▶ _What you are asked to do_:
Your task is to retype, exactly, the line containing "Enable the Auto-stabilise checkbox" and every later line through the end of the listing, with pictures omitted.

Start of Exercise inputs

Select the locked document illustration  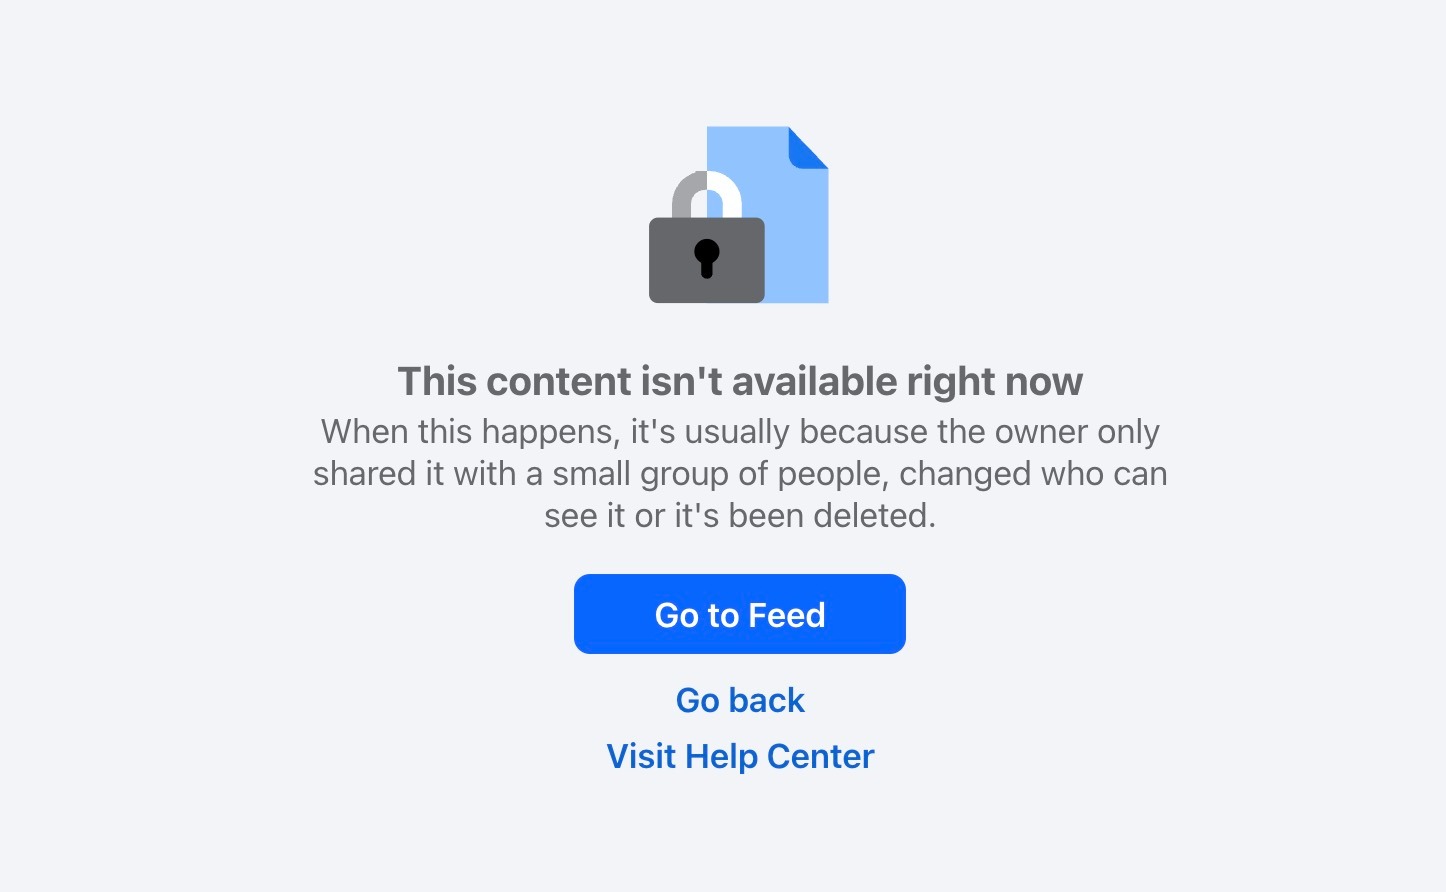pyautogui.click(x=739, y=214)
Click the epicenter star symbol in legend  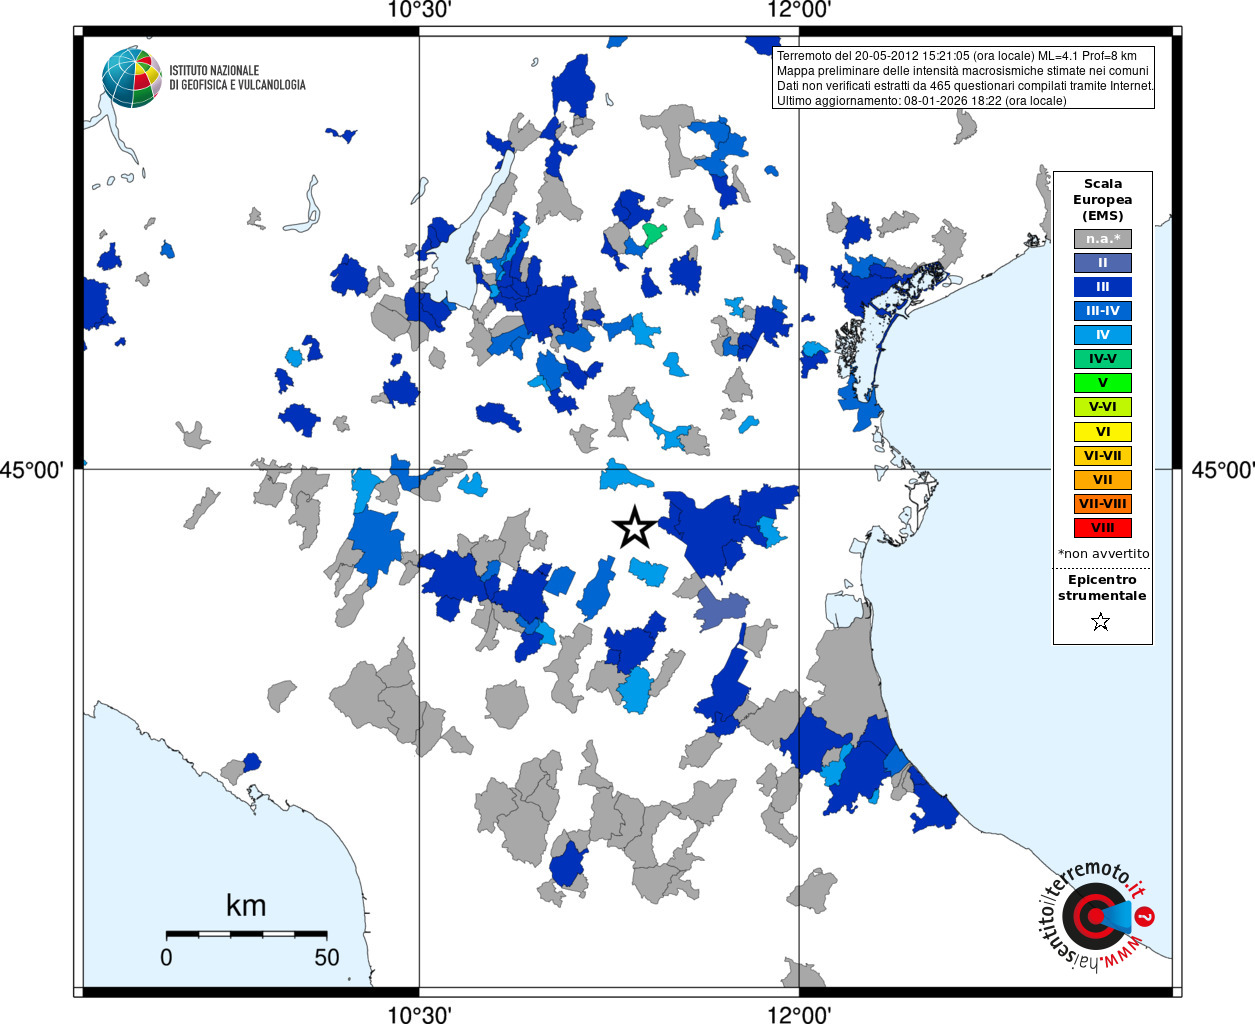tap(1101, 622)
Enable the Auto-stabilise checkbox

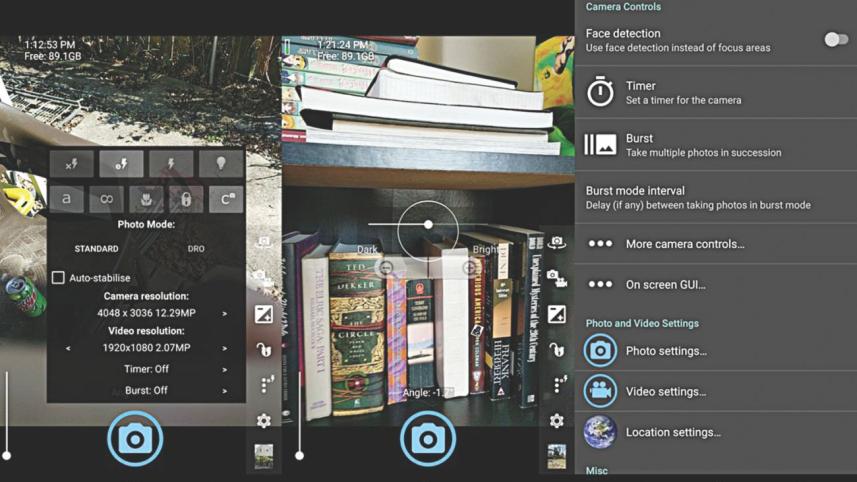point(58,278)
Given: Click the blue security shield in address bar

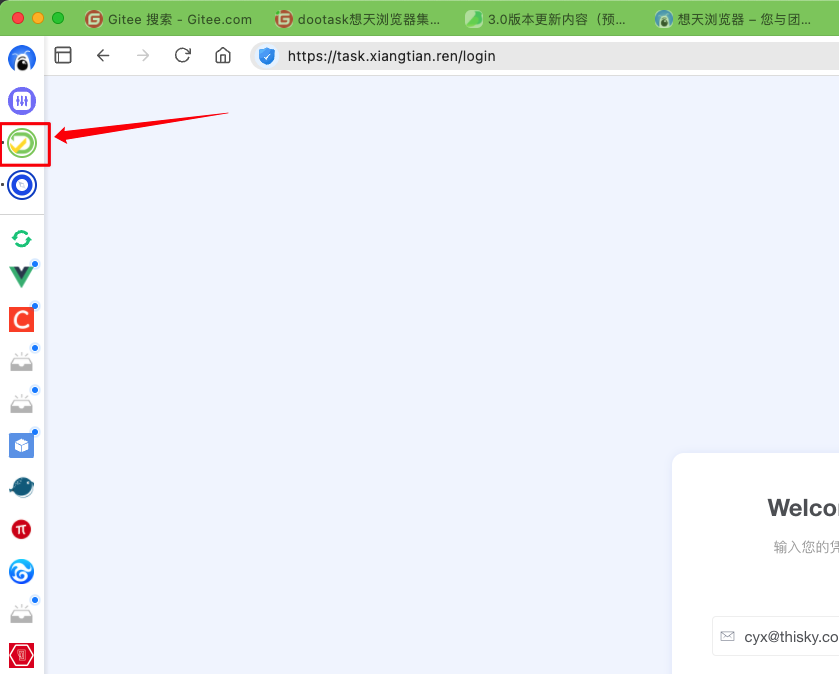Looking at the screenshot, I should tap(267, 56).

End of Exercise inputs

▶ _Answer section_:
Enable the Auto-stabilise checkbox

point(58,278)
Given: Click the blue security shield in address bar

Looking at the screenshot, I should tap(267, 56).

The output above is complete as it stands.